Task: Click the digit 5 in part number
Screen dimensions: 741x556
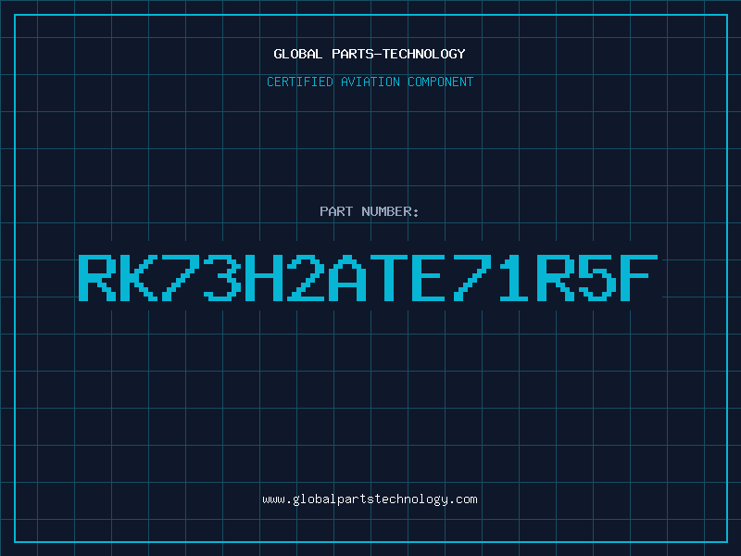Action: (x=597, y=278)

###

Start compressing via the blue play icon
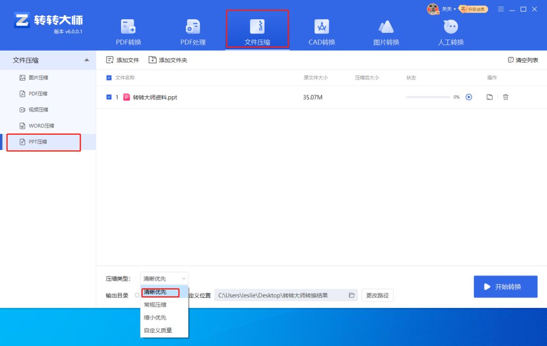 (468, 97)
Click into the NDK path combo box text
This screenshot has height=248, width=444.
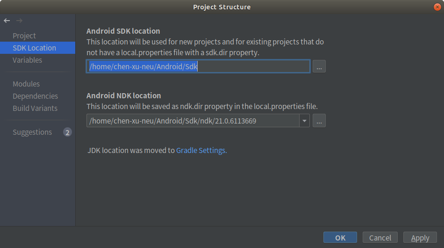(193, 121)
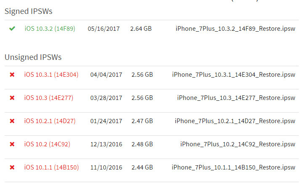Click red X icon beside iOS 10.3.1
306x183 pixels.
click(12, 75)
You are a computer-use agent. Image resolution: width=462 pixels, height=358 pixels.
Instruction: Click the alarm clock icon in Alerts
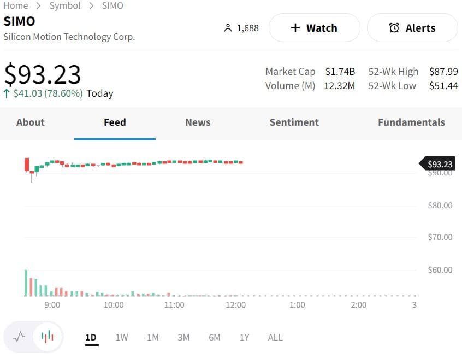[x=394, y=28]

###

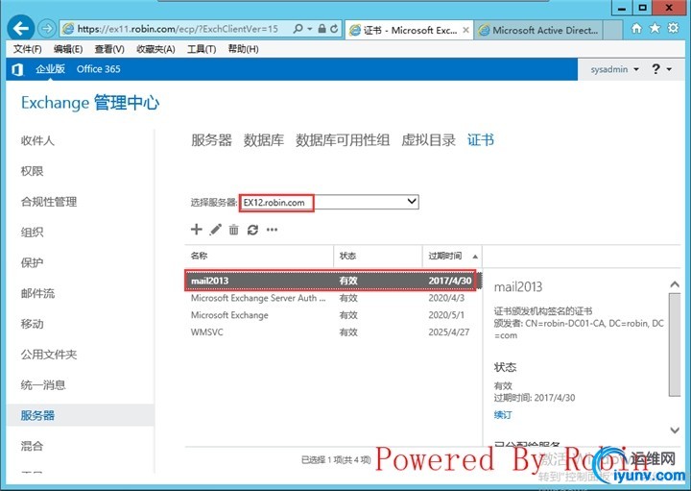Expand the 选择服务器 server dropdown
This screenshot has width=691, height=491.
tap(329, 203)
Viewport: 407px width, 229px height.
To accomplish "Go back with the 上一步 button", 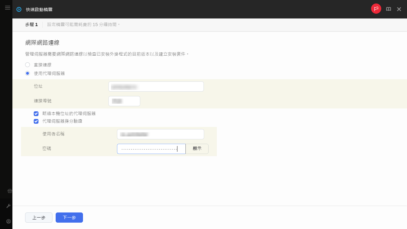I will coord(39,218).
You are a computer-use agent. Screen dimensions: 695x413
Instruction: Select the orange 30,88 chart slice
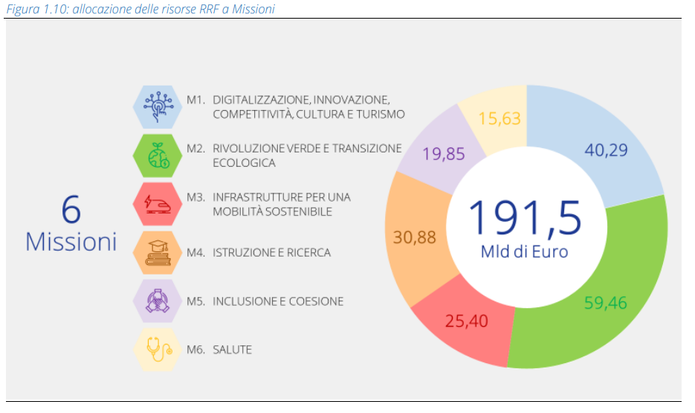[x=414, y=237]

###

Check each line of the material for the string "agent" and say how many lines have it. Give the number only.

2